On Ilya Kaminsky’s “We Lived Happily During the War”

While reading through the assigned poems I accidentally flipped back a page and was immediately intrigued by the line “and when they bombed other people’s houses, we.” The lower case “and” beginning gave the impression of an ongoing dialogue conveying the feeling of being stuck in shock or inner turmoil, almost as if the reader had entered into the middle of a perpetual confession. I didn’t read the title until after reading the first line, and although it wasn’t a difficult leap to make I enjoyed the complexity brought by the concepts of “living” and “happiness” mingling with “war.” As I kept on reading I found myself appreciating the line breaks

“but not enough, we opposed them but not

enough. I was”

that left me with a sense of combined hesitance and breathlessness.
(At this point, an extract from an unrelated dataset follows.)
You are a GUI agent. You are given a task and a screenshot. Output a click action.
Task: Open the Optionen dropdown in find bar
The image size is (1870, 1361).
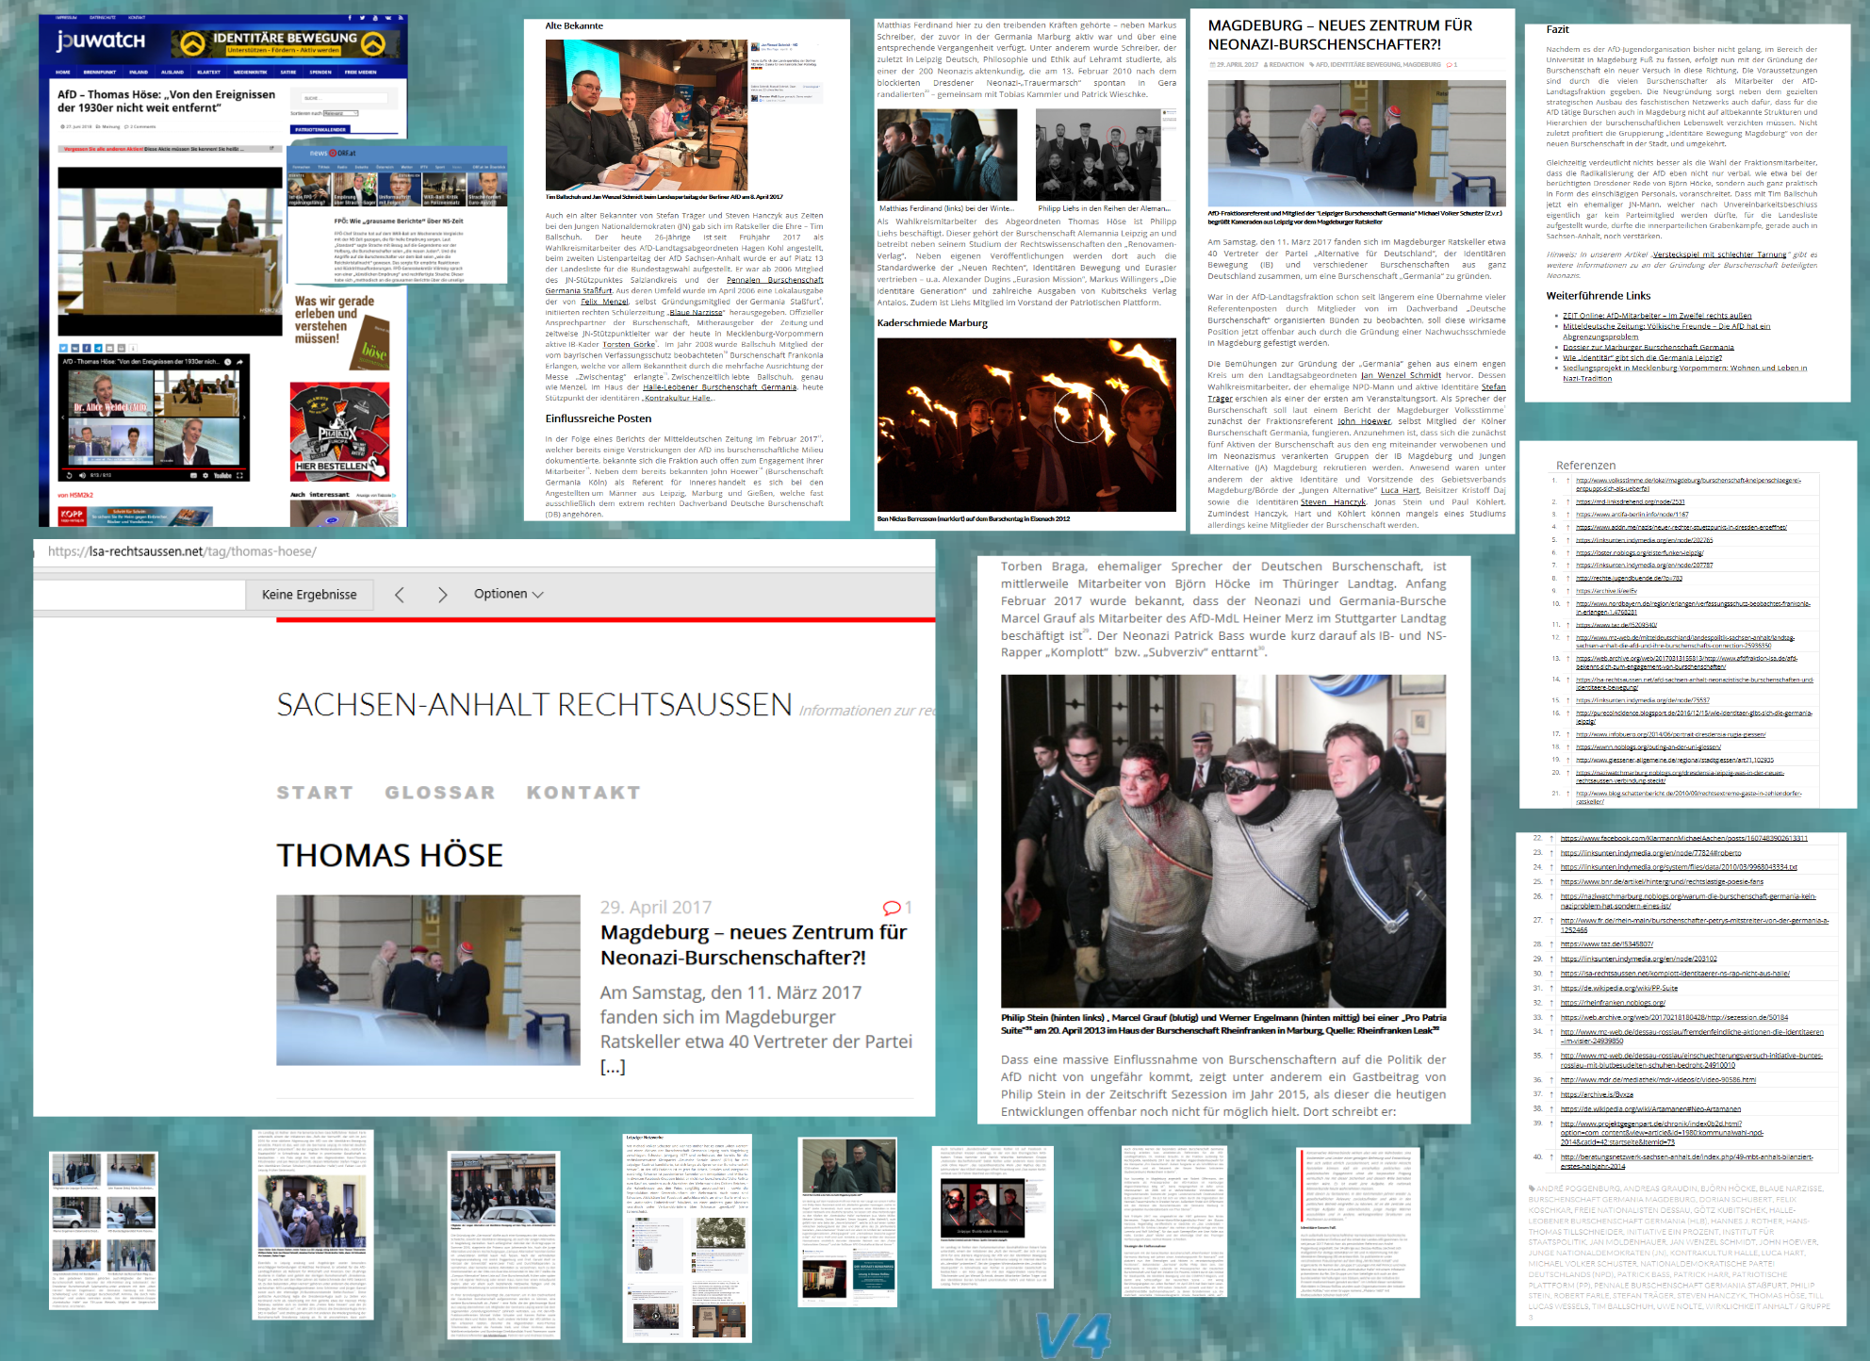coord(508,594)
I related this combination to the difficulty of acknowledging the moments in which we don’t do enough, or neglect to assume responsibility for the fact that we all exist in ecological communities. The last thing that caught my attention about this poem was the use of parentheses in the second to last line. I think that the parentheses afford the statement “we (forgive us)” a murkiness that is really important here, as it is left to the reader to decide if the speaker is requesting forgiveness from the reader/victims of war or stating the fact that the “we” (a pronoun which likely includes many American readers) have already forgiven one another.